Scuole superiori, i cinque presidi: è l’anno del ritorno alla normalità

Aumentano in tutti gli istituti le iscrizioni alle prime classi. Al liceo Masci si attende il nuovo edificio Anticipato il rientro al Gonzaga e al Galiani: «I ragazzi felici di riprendere le lezioni in presenza»
CHIETI. È tutto pronto per il nuovo anno scolastico: domani c’è il suono della prima campanella. Dopo due anni di didattica a distanza e distanziamento sociale, tornano le lezioni in presenza. «Spero che i ragazzi vivano serenamente questa ripresa», dice la preside del liceo classico e del convitto nazionale, Paola Di Renzo. Nuove regole anti-contagio accompagneranno il rientro degli studenti: cade l’obbligo della mascherina durante le ore di lezione e i banchi torneranno ad avvicinarsi. «Gli studenti avranno di nuovo un compagno di banco», spiega il nuovo dirigente scolastico del liceo Isabella Gonzaga, Camillo D’Intino, «si tornerà ad una situazione di pseudo normalità».

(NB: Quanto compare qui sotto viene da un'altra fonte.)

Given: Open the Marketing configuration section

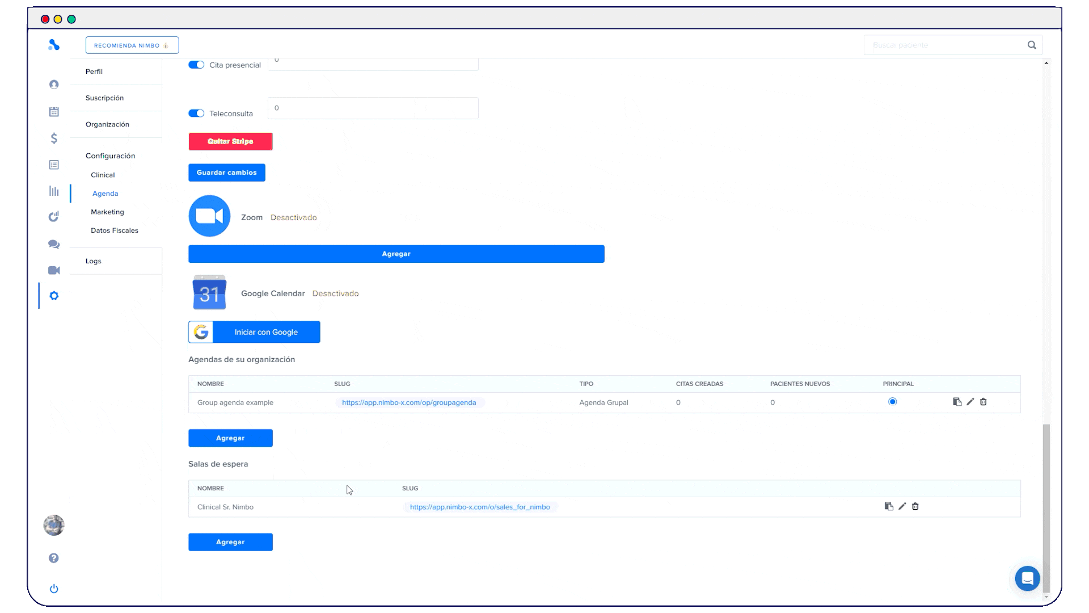Looking at the screenshot, I should 107,212.

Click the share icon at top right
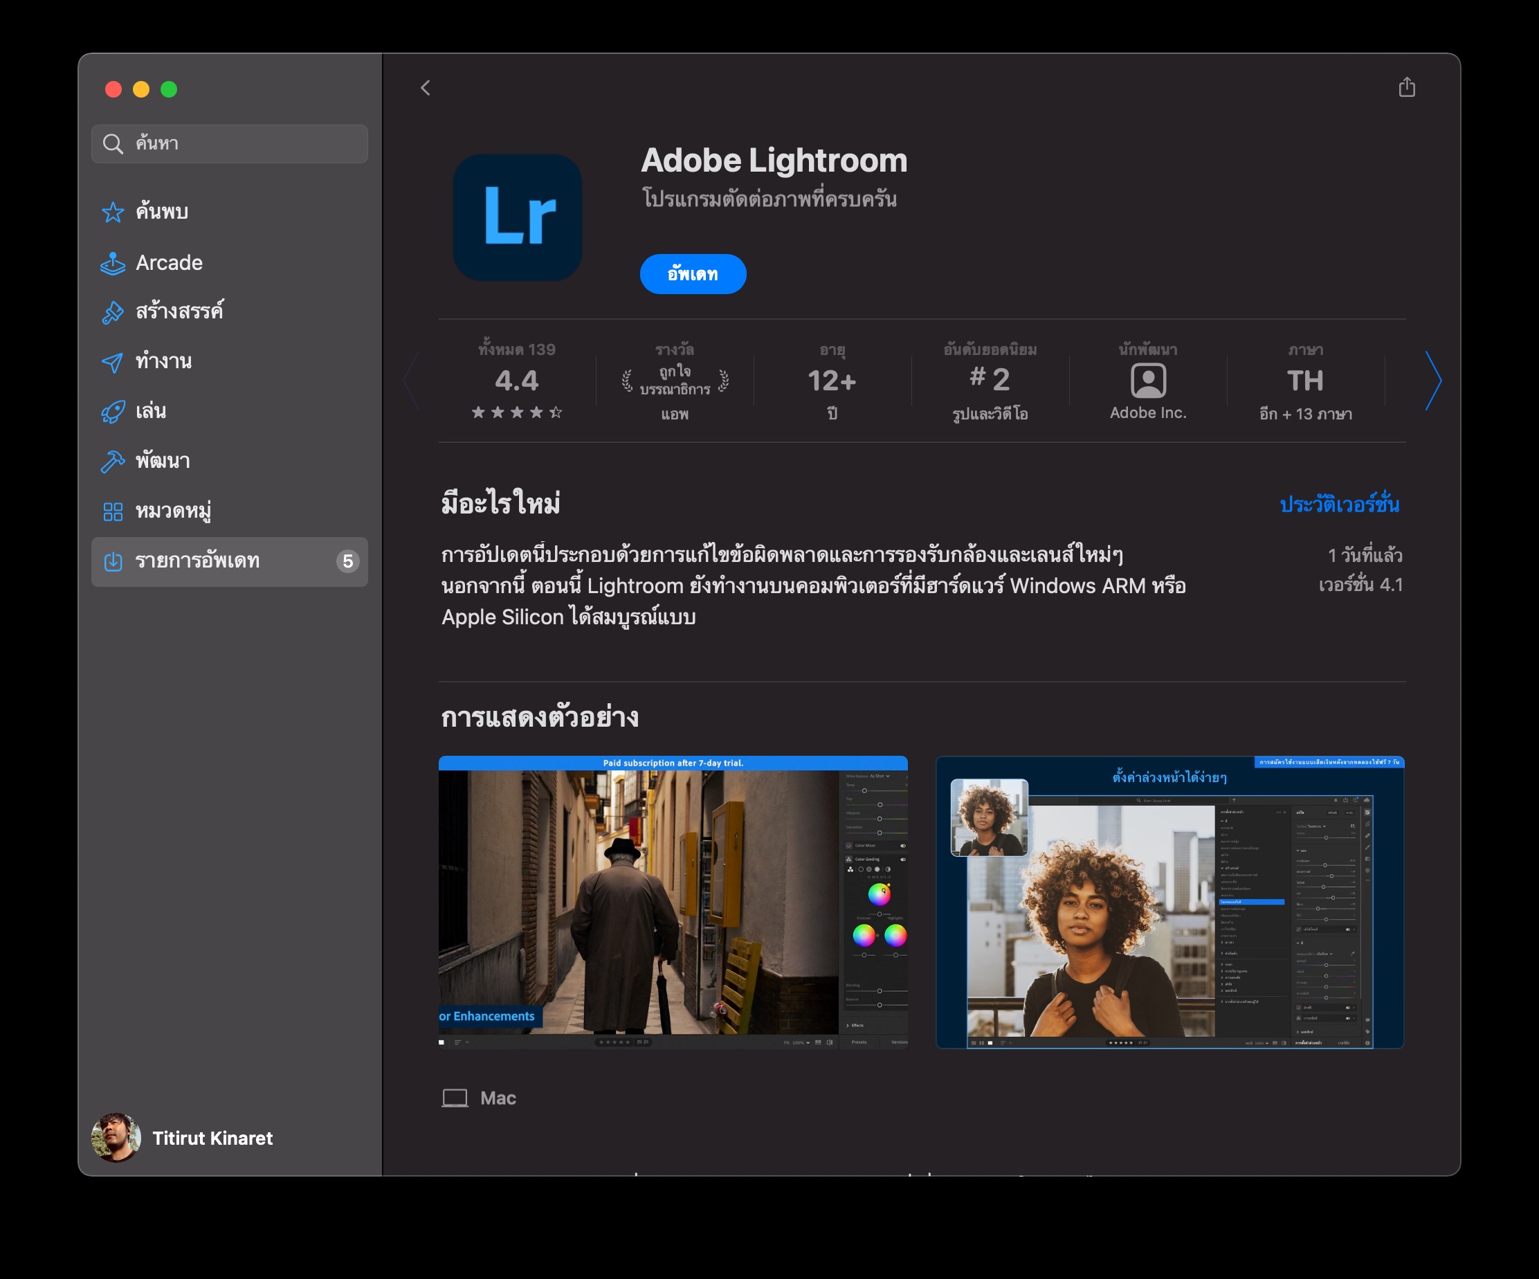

Anche all’istituto industriale Luigi di Savoia è tutto pronto per il ritorno dei ragazzi: «Una ripartenza piena e decisa», dice la preside Grazia Angeloni, «seguiremo le nuove linee guida di sanità». All’istituto istituto tecnico statale e commerciale e per geometri Galiani-de Sterlich i protocolli anti-contagio sono scattati dal 7 settembre: «Abbiamo iniziato le lezioni prima», dice la nuova dirigente scolastica Daniela Baldassare, «presto ci saranno sopralluoghi per la salubrità dell’aria nelle aule».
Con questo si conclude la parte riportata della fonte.